Friday, December 28, 2018
Reloaded Norway Breaks The Mold On Their Sophomore Effort
Reloaded Norway is: Heidi Kvalholm (Vocals, Diva, fun and campy lyrics)
Tony Caddle (Bass, bottom end and rhythm maker)
Hans Trasti Isakesen
(lead guitar, super fluent and memorable)
Jarle Borresen (keyboards, especially the Hammond B3)
Lars Ove Fjelldahl (funky drum beats and fills)
Guitarist Hans Trasti Isakesen drops a riff that finds you somewhere between Lynyrd Skynyrd and Ted Nugent on the lyrically cheeky "Up Yours". Lead singer Heidi Blasmo has you convinced that she is a martial artist and will plant her boot where the sun don't shine. Right away the listening experience is not your typical paint by numbers blues...
Welcome to Reloaded Norway. A legitimate blues rock band from Norway. Yes I said Norway. It's in their name! How legit are they? Currently they are all over the American Roots Music Charts. Bands from Norway aren't supposed to do that. But the more you listen the more you are convinced that this unlikely band are the real deal.
Their sophomore album, The Longest Mile is making cross continental waves and breaking down all kinds of musical boundaries in the process. What makes this album so good are the greasy vocals of Blasmo combined with a smart contemporary gloss that permeates these grooves. A great example of this is on "Saturday Night Diva". A funky little guitar riff and some well thought out melodic changes. Heidi Blasmo tells the tale of a woman (likely her) who drank too much the night before and woke up next to someone she didn't know. The melody is way too catchy for traditional blues enthusiasts, but at the same time that's what makes it so endearing.
Another one of these gems is called "Bigger Balls". The band fully embraces American idioms and this song has a great contemporary rock feel and some very fluent guitar work. This is not the typical boring, repetitive blues stuff. It's bluesy but not bogged down. The band does attempt more traditional blues like on the album's title track which slowly builds as it engages the listener in more great storytelling.

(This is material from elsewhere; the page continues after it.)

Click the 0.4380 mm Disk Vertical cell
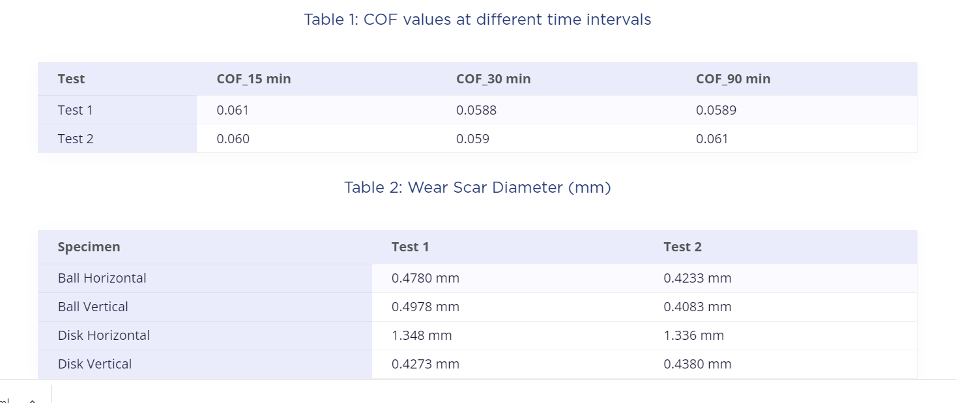 [780, 364]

"Devil's Kiss" kicks the pace up again with some great southern rock sounding harmonies and a Hammond B-3 that won't quit. "Majority's Mask" is another greasy smooth track that will fill both channels with entertaining instrumentation. In fact at one point lead vocalist Heidi Blasmo breaks into a brief rap. The groove is infectious. If that was too jarring for the traditionalist the band comes back with "Listen Now" which is more in the realm of Gary Moore or Sass Jordan.
"Definitely Maybe Baby" brings the band back to it's tongue and cheek fun with more infectious guitar work and campy lyrics. "Born Without Rhythm" keeps the party going and sets out to prove that this band has plenty of rhythm. The album closes with "I Pray For You", a very convincing spiritual old school slow tempo blues number.
In summary, once you get over the shock and awe of a band from Norway sounding like this, you accept the fact that they are an amazing group, and then you finally embrace them with your whole being. These are the three stages of acceptance. All it takes is 10 songs to bring you to a place of blues rock bliss. And in this case, that place is Norway.